Un avis de mise en vente est annoncé publiquement par les Domaines et un prix
de départ de base est affiché, avec des conditions préconisant que les
acheteurs potentiels doivent être de nationalité algérienne. La vente concerne
aussi les biens immobiliers répertoriés Des listes des saisies détaillées ont
été établies, dans le cadre des enquêtes judiciaires. Elles comportent des
appartements et villas, de terrains, de bureaux, des véhicules haut de gamme et
de bateaux de plaisance, ainsi que des comptes bancaires et des entreprises.
Selon Me Khadidja Meslem,
avocate et consultante judiciaire, les ventes aux enchères des biens issus de
corruption vont permettre de couvrir les préjudices causés au Trésor public sur
la base des jugements définitifs prononcés par la justice, ainsi que les
amendes et les indemnités au profit des institutions constituées partie civile
dans les procès anti-corruption. Tous les procès qui se sont déroulés au cours
de ces trois dernières années ont démontré que des anciens hauts responsables
et anciens hommes d’affaires ont causé un grand préjudice au Trésor public,
notamment par l’octroi et l’obtention de crédits bancaires sans remboursement.
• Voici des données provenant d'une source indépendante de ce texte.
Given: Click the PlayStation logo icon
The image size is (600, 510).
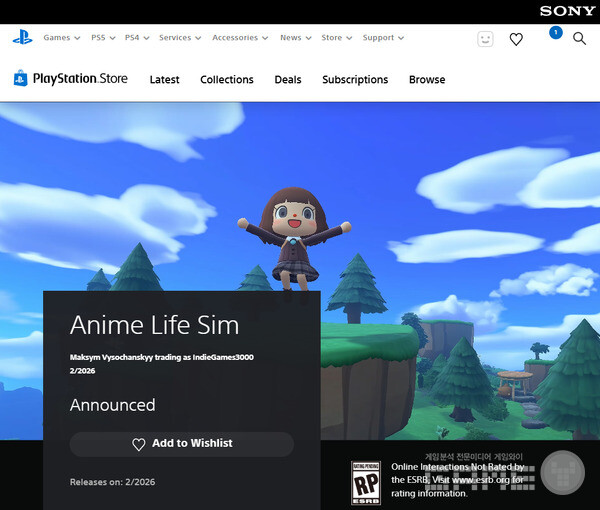Looking at the screenshot, I should coord(22,38).
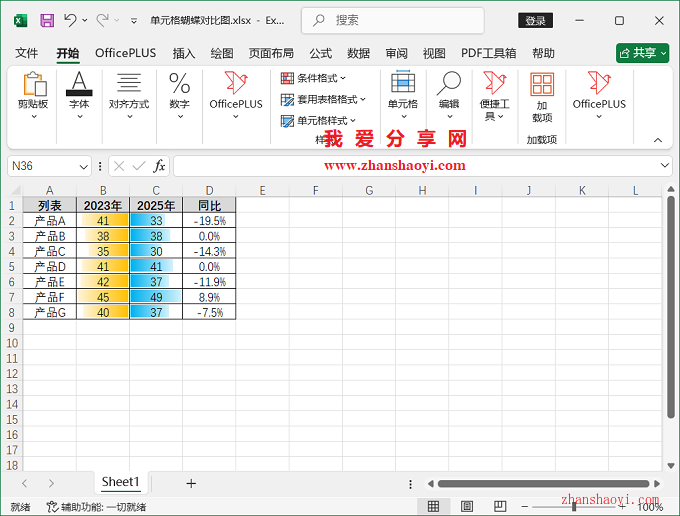Click the insert function fx icon
Image resolution: width=680 pixels, height=516 pixels.
coord(159,166)
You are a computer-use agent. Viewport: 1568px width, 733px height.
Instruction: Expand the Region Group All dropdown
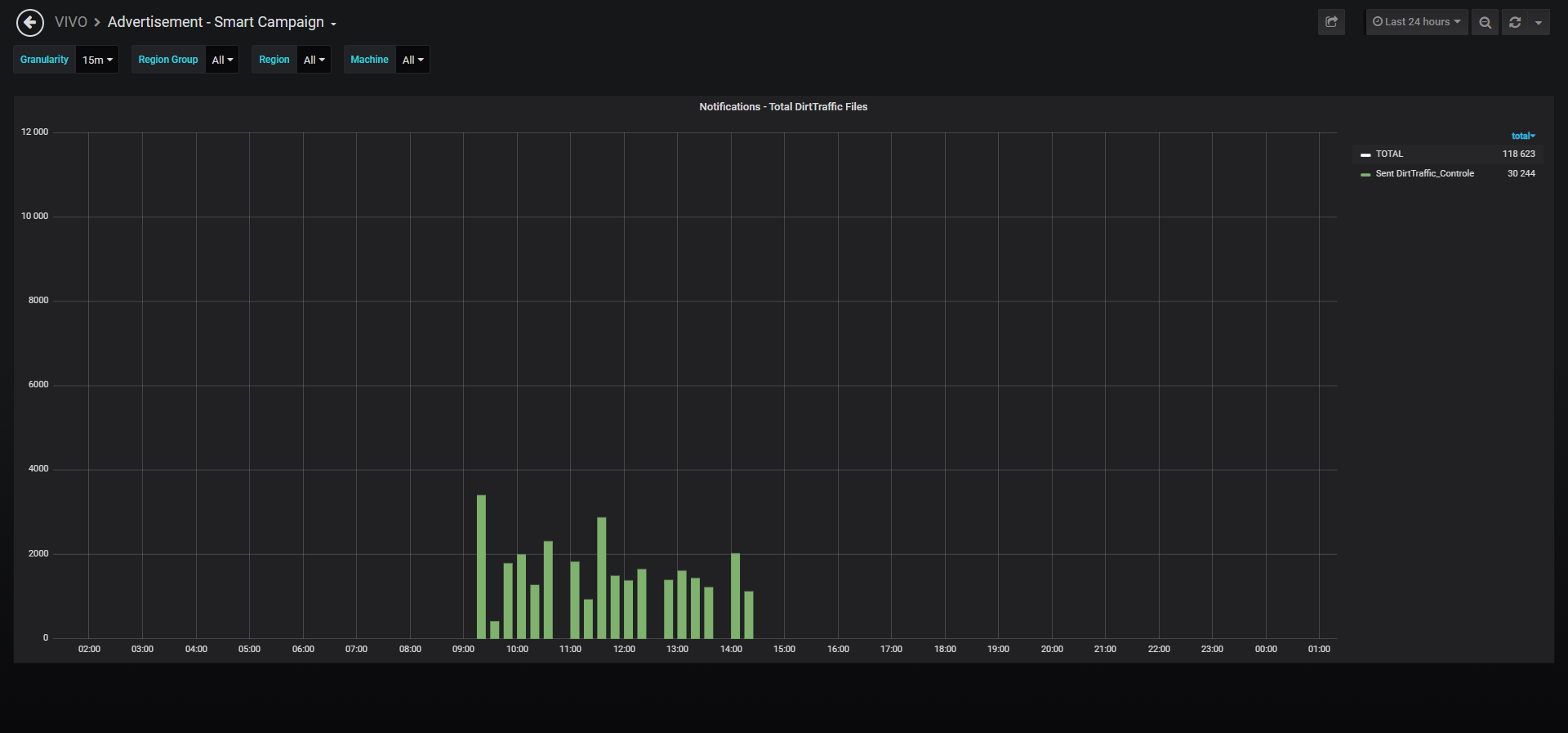222,60
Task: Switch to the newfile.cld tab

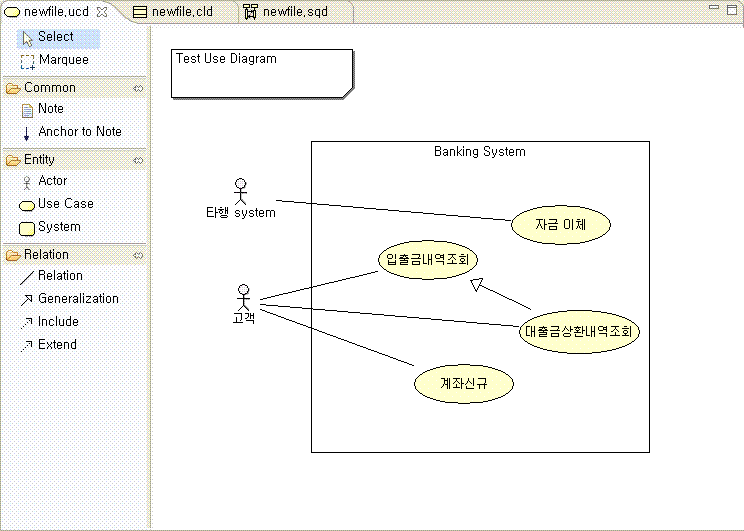Action: coord(180,12)
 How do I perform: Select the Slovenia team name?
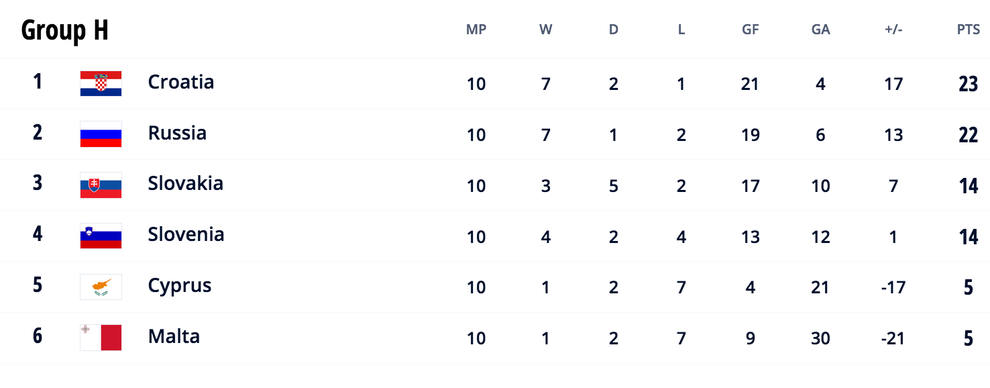pos(186,235)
L'État a récupéré pour plus de 22 milliards USD de fonds et de biens pillés à
l'intérieur du pays et à l'étranger, a affirmé le président de la République, Abdelmadjid
Tebboune, assurant de la poursuite des enquêtes dans les affaires de
corruption. «Les enquêtes ont révélé, à titre
d'exemple, que la valeur de l'usine d'Oran récupérée s'élevait à environ 750
millions d'euros», a indiqué le chef de l’État, lors d’une entrevue avec des
médias nationaux. Une liste provisoire L’ancien homme d’affaires Mahieddine Tahkout vient en tête
des personnes condamnées pour corruption par de lourdes amendes. Le préjudice a
été évalué à 309 milliards de centimes. En outre, les anciens hommes d’affaires
Ahmed Maâzouz, Hassan Larbaoui
(ex-propriétaire de KIA) et Mohamed Baïri cumulent, à
titre d’exemple, à eux seuls, un préjudice s’élevant à 127.000 milliards de DA.
De même pour Mourad Oulmi, ancien patron de SOVAC, et
les frères Kouninef, ayant causé respectivement 223
milliards de DA et 275 milliards de préjudice au Trésor public. Concernant les
entreprises confisquées, les unités de production les plus importantes et
pouvant participer au développement économique national ont été «nationalisées» et récupérées par l’État, à l’instar de
l’usine de production d’huile appartenant aux frères Kouninef.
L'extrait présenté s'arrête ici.